Deep Learning and Bioengineered Feature Engineering for Automated Taxonomic Identification of Mediterranean and Atlantic Demospongiae
DOI:
https://doi.org/10.63318/waujpasv4i1_33Keywords:
Demospongiae taxonomy, Imbalanced classification, Bioengineered features, Deep learning, Marine biodiversity, hierarchical modeling, UCI sponge datasetAbstract
Given morphological convergence, cryptic speciation, and severe class imbalance in regional collection records, accurate taxonomic dentification of marine Demospongiae remains a major challenge in biodiversity monitoring.

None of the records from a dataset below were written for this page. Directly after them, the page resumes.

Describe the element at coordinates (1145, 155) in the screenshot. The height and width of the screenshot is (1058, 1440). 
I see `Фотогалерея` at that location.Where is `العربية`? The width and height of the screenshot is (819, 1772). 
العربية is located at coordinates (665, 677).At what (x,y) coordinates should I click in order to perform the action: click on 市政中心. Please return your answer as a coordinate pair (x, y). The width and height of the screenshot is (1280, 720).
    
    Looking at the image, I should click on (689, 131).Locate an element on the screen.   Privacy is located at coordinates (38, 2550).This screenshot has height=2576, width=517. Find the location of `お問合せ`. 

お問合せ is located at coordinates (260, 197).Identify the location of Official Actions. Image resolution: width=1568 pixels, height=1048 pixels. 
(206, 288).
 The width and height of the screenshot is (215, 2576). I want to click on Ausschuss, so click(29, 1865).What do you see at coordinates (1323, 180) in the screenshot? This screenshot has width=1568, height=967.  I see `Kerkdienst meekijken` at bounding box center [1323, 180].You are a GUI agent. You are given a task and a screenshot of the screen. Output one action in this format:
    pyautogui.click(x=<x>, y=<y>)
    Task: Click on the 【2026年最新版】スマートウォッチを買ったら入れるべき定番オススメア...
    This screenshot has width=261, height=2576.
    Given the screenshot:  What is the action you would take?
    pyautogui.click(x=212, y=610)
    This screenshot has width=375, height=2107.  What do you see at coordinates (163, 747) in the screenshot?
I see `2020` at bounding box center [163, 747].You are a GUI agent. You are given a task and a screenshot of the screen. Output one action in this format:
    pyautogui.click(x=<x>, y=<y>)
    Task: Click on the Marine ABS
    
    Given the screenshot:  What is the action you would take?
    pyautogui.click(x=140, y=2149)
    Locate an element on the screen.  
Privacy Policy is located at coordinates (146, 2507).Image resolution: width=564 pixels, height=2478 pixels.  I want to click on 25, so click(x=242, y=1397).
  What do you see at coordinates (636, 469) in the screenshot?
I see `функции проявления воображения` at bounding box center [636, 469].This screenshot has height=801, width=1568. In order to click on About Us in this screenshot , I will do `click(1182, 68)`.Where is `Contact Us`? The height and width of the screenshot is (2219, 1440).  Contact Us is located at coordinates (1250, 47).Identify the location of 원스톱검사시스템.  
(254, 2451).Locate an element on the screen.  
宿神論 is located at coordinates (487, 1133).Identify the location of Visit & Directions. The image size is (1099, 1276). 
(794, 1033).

This study presents a novel computational framework that integrates imbalanced multi-class deep learning with biologically informed feature engineering to automate the hierarchical classification of 503 Demospongiae specimens collected from Mediterranean and Atlantic habitats. We introduce a biologically grounded feature construction pipeline that encodes morphological, ecological, and evolutionary priors derived from sponge ontology structures, generating high-dimensional representations compatible with deep neural architectures. To address strong distributional skew across 7 orders, 42 families, 114 genera, and 230 species, we implement a hybrid imbalance mitigation strategy combining topology-aware synthetic minority oversampling, adaptive class-weighted sampling, and hierarchical focal loss. The proposed architecture further employs a multi-task graph convolutional network to jointly learn taxonomic relationships while preserving hierarchical constraints. Experimental evaluation demonstrates substantial improvements over conventional machine learning baselines, achieving macro-averaged F1-scores of 0.89 at the order level and 0.76 at the species level, with notable gains in recall for underrepresented Atlantic taxa. Ablation analyses further indicate that the incorporation of bioengineered features significantly enhances model generalization.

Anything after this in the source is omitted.